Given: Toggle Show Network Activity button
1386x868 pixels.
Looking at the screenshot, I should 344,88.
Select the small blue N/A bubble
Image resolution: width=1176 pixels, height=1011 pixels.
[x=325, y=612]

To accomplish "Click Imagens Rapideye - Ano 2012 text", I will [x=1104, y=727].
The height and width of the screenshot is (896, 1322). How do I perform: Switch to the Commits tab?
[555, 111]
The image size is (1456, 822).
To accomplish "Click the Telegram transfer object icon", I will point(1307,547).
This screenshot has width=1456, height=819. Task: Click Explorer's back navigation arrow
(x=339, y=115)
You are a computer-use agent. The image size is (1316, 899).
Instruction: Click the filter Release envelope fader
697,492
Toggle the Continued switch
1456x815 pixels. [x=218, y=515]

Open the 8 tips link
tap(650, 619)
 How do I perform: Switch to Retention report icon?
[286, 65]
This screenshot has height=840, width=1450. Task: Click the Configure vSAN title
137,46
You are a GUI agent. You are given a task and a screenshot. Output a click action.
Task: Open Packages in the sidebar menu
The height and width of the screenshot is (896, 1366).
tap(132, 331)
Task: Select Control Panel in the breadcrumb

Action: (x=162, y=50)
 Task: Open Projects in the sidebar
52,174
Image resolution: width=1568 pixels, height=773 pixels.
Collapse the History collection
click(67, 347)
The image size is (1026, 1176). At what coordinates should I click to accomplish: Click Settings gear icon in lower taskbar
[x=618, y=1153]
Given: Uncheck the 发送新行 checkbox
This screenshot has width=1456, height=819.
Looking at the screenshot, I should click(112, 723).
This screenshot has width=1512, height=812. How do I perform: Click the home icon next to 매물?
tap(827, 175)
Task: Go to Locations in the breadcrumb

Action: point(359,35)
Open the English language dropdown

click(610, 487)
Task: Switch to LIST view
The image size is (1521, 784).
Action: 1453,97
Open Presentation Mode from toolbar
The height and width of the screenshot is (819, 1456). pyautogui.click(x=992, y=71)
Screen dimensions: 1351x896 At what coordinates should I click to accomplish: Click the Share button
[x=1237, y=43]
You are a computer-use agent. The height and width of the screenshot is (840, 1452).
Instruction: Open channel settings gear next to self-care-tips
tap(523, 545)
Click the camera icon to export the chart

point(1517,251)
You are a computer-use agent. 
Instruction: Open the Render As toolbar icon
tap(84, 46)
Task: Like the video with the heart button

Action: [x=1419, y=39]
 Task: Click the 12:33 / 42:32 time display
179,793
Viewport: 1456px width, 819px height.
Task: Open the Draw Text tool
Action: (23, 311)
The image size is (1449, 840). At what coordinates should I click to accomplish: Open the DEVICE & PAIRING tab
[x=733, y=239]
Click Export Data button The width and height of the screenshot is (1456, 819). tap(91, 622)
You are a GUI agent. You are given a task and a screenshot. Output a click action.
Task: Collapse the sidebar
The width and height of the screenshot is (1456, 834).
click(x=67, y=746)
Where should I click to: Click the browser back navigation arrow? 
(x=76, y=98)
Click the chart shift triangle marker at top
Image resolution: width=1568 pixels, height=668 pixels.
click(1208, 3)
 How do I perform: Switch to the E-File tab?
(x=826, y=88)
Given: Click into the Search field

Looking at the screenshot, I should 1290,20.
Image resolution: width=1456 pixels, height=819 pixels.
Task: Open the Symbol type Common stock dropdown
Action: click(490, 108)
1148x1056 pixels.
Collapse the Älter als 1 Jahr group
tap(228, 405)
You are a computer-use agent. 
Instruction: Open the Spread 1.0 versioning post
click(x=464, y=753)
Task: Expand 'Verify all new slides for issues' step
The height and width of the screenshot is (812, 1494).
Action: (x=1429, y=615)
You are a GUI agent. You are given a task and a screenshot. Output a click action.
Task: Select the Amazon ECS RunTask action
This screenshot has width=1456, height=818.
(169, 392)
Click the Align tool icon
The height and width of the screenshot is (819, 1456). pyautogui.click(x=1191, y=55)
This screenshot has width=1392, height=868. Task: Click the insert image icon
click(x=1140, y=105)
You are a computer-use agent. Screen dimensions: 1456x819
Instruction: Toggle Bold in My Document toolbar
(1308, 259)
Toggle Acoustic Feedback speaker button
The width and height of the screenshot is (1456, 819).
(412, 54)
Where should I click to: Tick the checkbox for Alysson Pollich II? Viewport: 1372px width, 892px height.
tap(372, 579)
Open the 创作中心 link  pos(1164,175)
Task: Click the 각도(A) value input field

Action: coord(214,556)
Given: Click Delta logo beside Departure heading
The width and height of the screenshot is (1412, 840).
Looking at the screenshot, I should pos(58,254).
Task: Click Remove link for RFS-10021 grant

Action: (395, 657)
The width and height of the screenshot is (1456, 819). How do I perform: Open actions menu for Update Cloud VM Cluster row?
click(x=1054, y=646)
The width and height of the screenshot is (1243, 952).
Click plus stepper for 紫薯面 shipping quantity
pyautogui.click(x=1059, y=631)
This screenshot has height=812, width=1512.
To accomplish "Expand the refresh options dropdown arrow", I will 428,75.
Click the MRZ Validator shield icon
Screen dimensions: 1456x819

Prompt - Working from the material above, reproduce it in full and unchanged.

Answer box -
Given: Toggle Show Network Activity button
1386x868 pixels.
Looking at the screenshot, I should 344,88.
Select the small blue N/A bubble
Image resolution: width=1176 pixels, height=1011 pixels.
[x=325, y=612]

To accomplish "Click Imagens Rapideye - Ano 2012 text", I will [x=1104, y=727].
The height and width of the screenshot is (896, 1322). How do I perform: Switch to the Commits tab?
[555, 111]
The image size is (1456, 822).
To accomplish "Click the Telegram transfer object icon", I will point(1307,547).
This screenshot has width=1456, height=819. Task: Click Explorer's back navigation arrow
(x=339, y=115)
You are a computer-use agent. The image size is (1316, 899).
Instruction: Click the filter Release envelope fader
697,492
Toggle the Continued switch
1456x815 pixels. [x=218, y=515]

Open the 8 tips link
tap(650, 619)
 How do I perform: Switch to Retention report icon?
[286, 65]
This screenshot has height=840, width=1450. Task: Click the Configure vSAN title
137,46
You are a GUI agent. You are given a task and a screenshot. Output a click action.
Task: Open Packages in the sidebar menu
The height and width of the screenshot is (896, 1366).
tap(132, 331)
Task: Select Control Panel in the breadcrumb

Action: (x=162, y=50)
 Task: Open Projects in the sidebar
52,174
Image resolution: width=1568 pixels, height=773 pixels.
Collapse the History collection
click(67, 347)
The image size is (1026, 1176). At what coordinates should I click to accomplish: Click Settings gear icon in lower taskbar
[x=618, y=1153]
Given: Uncheck the 发送新行 checkbox
This screenshot has width=1456, height=819.
Looking at the screenshot, I should click(112, 723).
This screenshot has width=1512, height=812. How do I perform: Click the home icon next to 매물?
tap(827, 175)
Task: Go to Locations in the breadcrumb

Action: point(359,35)
Open the English language dropdown

click(610, 487)
Task: Switch to LIST view
The image size is (1521, 784).
Action: 1453,97
Open Presentation Mode from toolbar
The height and width of the screenshot is (819, 1456). pyautogui.click(x=992, y=71)
Screen dimensions: 1351x896 At what coordinates should I click to accomplish: Click the Share button
[x=1237, y=43]
You are a computer-use agent. The height and width of the screenshot is (840, 1452).
Instruction: Open channel settings gear next to self-care-tips
tap(523, 545)
Click the camera icon to export the chart

point(1517,251)
You are a computer-use agent. 
Instruction: Open the Render As toolbar icon
tap(84, 46)
Task: Like the video with the heart button

Action: [x=1419, y=39]
 Task: Click the 12:33 / 42:32 time display
179,793
Viewport: 1456px width, 819px height.
Task: Open the Draw Text tool
Action: (23, 311)
The image size is (1449, 840). At what coordinates should I click to accomplish: Open the DEVICE & PAIRING tab
[x=733, y=239]
Click Export Data button The width and height of the screenshot is (1456, 819). tap(91, 622)
You are a GUI agent. You are given a task and a screenshot. Output a click action.
Task: Collapse the sidebar
The width and height of the screenshot is (1456, 834).
click(x=67, y=746)
Where should I click to: Click the browser back navigation arrow? 
(x=76, y=98)
Click the chart shift triangle marker at top
Image resolution: width=1568 pixels, height=668 pixels.
click(1208, 3)
 How do I perform: Switch to the E-File tab?
(x=826, y=88)
Given: Click into the Search field

Looking at the screenshot, I should 1290,20.
Image resolution: width=1456 pixels, height=819 pixels.
Task: Open the Symbol type Common stock dropdown
Action: click(490, 108)
1148x1056 pixels.
Collapse the Älter als 1 Jahr group
tap(228, 405)
You are a computer-use agent. 
Instruction: Open the Spread 1.0 versioning post
click(x=464, y=753)
Task: Expand 'Verify all new slides for issues' step
The height and width of the screenshot is (812, 1494).
Action: (x=1429, y=615)
You are a GUI agent. You are given a task and a screenshot. Output a click action.
Task: Select the Amazon ECS RunTask action
This screenshot has width=1456, height=818.
(169, 392)
Click the Align tool icon
The height and width of the screenshot is (819, 1456). pyautogui.click(x=1191, y=55)
This screenshot has width=1392, height=868. Task: Click the insert image icon
click(x=1140, y=105)
You are a computer-use agent. Screen dimensions: 1456x819
Instruction: Toggle Bold in My Document toolbar
(1308, 259)
Toggle Acoustic Feedback speaker button
The width and height of the screenshot is (1456, 819).
(412, 54)
Where should I click to: Tick the checkbox for Alysson Pollich II? Viewport: 1372px width, 892px height.
tap(372, 579)
Open the 创作中心 link  pos(1164,175)
Task: Click the 각도(A) value input field

Action: coord(214,556)
Given: Click Delta logo beside Departure heading
The width and height of the screenshot is (1412, 840).
Looking at the screenshot, I should pos(58,254).
Task: Click Remove link for RFS-10021 grant

Action: (395, 657)
The width and height of the screenshot is (1456, 819). How do I perform: Open actions menu for Update Cloud VM Cluster row?
click(x=1054, y=646)
The width and height of the screenshot is (1243, 952).
Click plus stepper for 紫薯面 shipping quantity
pyautogui.click(x=1059, y=631)
This screenshot has height=812, width=1512.
To accomplish "Expand the refresh options dropdown arrow", I will 428,75.
Click the MRZ Validator shield icon
Screen dimensions: 1456x819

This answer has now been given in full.